An experimental immunosuppressive drug, tegoprubart, is showing promise in improving the success of islet cell transplants for patients with Type 1 diabetes. The study, presented at the Summit on Stem Cell Derived Islets in Boston, highlights the potential of tegoprubart to enhance islet cell engraftment and reduce the need for insulin injections in transplant recipients.

Tegoprubart in Islet Cell Transplantation

Type 1 diabetes patients often require islet cell transplants from deceased donors to restore insulin production. However, rejection of these transplanted cells by the recipient's immune system remains a significant challenge. Researchers, led by Dr. Piotr Witkowsky at the University of Chicago Medicine, explored the use of tegoprubart, an immunosuppressive drug, to mitigate this rejection.
Tegoprubart, the same drug used in the first transplant of a pig kidney into a human patient earlier in 2024, was administered to three patients undergoing islet cell transplants. Encouragingly, two patients achieved insulin independence with normal A1C levels at 18 weeks (following a second transplant) and 4 weeks, respectively. The third patient experienced a 60% reduction in insulin needs shortly after the transplant and continues to be monitored.

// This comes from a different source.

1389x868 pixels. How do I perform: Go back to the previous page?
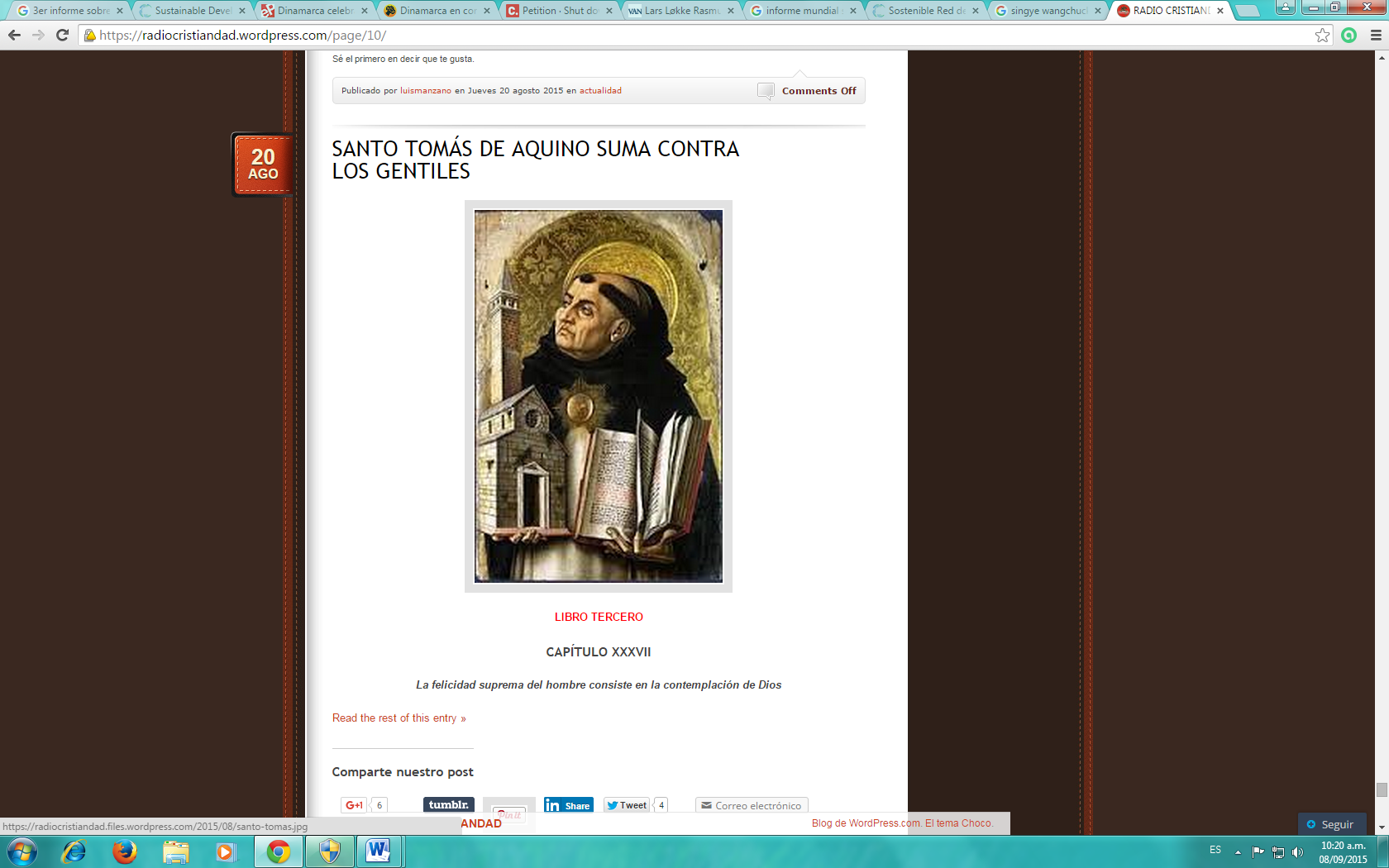tap(14, 36)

Improved Outcomes Compared to Standard Immunosuppression

Dr. Witkowsky noted the limitations of previous immunosuppressants, stating, "There was a lot of hope at the beginning that patients might come off insulin, but we realized that the immune suppressants we were using were not optimal, and over time, patients were losing the [transplanted] islet cells." The small study also reported no side effects, and the transplanted islet cells were three to five times more likely to engraft and produce insulin than cells transplanted in people who had received the current immunosuppressive drug tacrolimus.
"We don’t need to adjust doses to control toxicity like we do with tacrolimus," says Witkowsky. "And their islet function is at least three times better compared to patients receiving tacrolimus because there is no toxicity. These results are preliminary, but the hope is great."

Mechanism and Further Research

Tegoprubart is administered as a 15-minute infusion every three weeks and functions by suppressing the immune response to foreign proteins in the transplanted organ. Eledon, the company developing tegoprubart, is conducting clinical trials to evaluate its safety and efficacy in kidney transplants, animal organ transplants, and ALS.
Previous versions of the drug had increased the risk of blood clots, but continued research has reduced that risk and improved tegoprubart's immune-suppressing ability. Witkowsky aims to secure funding for further studies, planning to expand the cohort by six patients to better understand the long-term survival of islet cells and the drug's ability to restore insulin-making functions. "The bottom line is that we know the cells have the potential to work—they do work. The problem remains immunosuppression. And now we have a medication that may help us a lot."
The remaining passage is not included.